Installation and Setup
Install spaCy using pip:
pip install spacy
Download the English language model:
python -m spacy download en_core_web_sm
The model name en_core_web_sm follows a naming convention where:
en ? English language
core ? General-purpose capabilities
web ? Trained on web text
sm ? Small model size
What is PoS Tagging?
Part-of-Speech (PoS) tagging is the process of assigning grammatical categories (noun, verb, adjective, etc.) to each word in a text. This helps machines understand the syntactic role and meaning of words within their context.
Example: Basic PoS Tagging
import spacy
# Load the English model
nlp = spacy.load("en_core_web_sm")
# Sample text for analysis
text = "Python programming can be used to perform various operations."
# Process the text
doc = nlp(text)
# Display each word with its PoS tag
for token in doc:
print(f"{token.text:12} {token.pos_}")
Python PROPN programming NOUN can AUX be AUX used VERB to PART perform VERB various ADJ operations NOUN . PUNCT
Example: Filtering Specific PoS Tags
You can extract specific grammatical categories from text:
import spacy
nlp = spacy.load("en_core_web_sm")
text = "The quick brown fox jumps over the lazy dog."
doc = nlp(text)
# Extract adjectives
adjectives = [token.text for token in doc if token.pos_ == "ADJ"]
print("Adjectives:", adjectives)
# Extract nouns
nouns = [token.text for token in doc if token.pos_ == "NOUN"]
print("Nouns:", nouns)
Adjectives: ['quick', 'brown', 'lazy'] Nouns: ['fox', 'dog']
What is Lemmatization?
Lemmatization is the process of reducing inflected words to their base or dictionary form (lemma). Unlike stemming, lemmatization considers the word's context and part of speech to produce meaningful base forms.
Example: Lemmatization Process
import spacy
nlp = spacy.load("en_core_web_sm")
text = "The cats are running and jumping in the gardens."
doc = nlp(text)
# Display original word and its lemma
print(f"{'Original':12} {'Lemma':12}")
print("-" * 24)
for token in doc:
if token.text != token.lemma_:
print(f"{token.text:12} {token.lemma_:12}")
Original Lemma ------------------------ cats cat are be running run jumping jump gardens garden
Combined PoS Tagging and Lemmatization
import spacy
nlp = spacy.load("en_core_web_sm")
text = "The students were studying advanced algorithms."
doc = nlp(text)
print(f"{'Word':12} {'PoS':8} {'Lemma':12}")
print("-" * 32)
for token in doc:
print(f"{token.text:12} {token.pos_:8} {token.lemma_:12}")

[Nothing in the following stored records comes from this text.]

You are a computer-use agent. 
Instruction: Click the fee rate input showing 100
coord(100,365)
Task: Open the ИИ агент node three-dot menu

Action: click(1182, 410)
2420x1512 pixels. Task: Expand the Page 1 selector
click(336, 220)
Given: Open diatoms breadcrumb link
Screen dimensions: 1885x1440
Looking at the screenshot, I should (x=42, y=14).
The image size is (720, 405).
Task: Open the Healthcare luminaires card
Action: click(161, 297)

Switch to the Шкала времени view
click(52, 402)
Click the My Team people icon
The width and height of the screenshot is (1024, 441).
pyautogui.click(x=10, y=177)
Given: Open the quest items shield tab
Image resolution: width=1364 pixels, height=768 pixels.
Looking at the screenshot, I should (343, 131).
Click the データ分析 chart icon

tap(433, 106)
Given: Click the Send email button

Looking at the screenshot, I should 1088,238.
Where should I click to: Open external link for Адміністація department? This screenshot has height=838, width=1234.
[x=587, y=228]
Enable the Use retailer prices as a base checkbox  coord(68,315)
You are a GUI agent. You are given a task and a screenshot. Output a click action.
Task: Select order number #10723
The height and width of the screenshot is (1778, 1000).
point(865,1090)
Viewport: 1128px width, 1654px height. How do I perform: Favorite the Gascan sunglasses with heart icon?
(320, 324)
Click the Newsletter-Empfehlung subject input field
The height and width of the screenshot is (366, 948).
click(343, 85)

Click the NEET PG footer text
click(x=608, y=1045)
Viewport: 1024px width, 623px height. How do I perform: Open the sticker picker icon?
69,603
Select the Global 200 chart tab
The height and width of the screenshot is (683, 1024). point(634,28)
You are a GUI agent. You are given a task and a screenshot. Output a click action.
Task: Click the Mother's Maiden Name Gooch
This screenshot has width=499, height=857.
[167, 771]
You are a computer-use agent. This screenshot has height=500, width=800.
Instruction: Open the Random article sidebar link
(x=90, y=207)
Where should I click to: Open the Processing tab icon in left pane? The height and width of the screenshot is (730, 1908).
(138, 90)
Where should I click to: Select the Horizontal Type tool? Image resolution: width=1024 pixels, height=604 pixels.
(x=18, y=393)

Word PoS Lemma -------------------------------- The DET the students NOUN student were AUX be studying VERB study advanced ADJ advanced algorithms NOUN algorithm . PUNCT .
Common PoS Tags
| Tag | Description | Example |
|---|---|---|
| NOUN | Noun | cat, car |
| VERB | Verb | run, eat |
| ADJ | Adjective | big, red |
| PROPN | Proper noun | Python, John |
| PUNCT | Punctuation | ., ! |
Conclusion
spaCy provides powerful tools for PoS tagging and lemmatization that are essential for text preprocessing in NLP applications. PoS tagging helps identify grammatical roles while lemmatization reduces words to their base forms for better text analysis and understanding.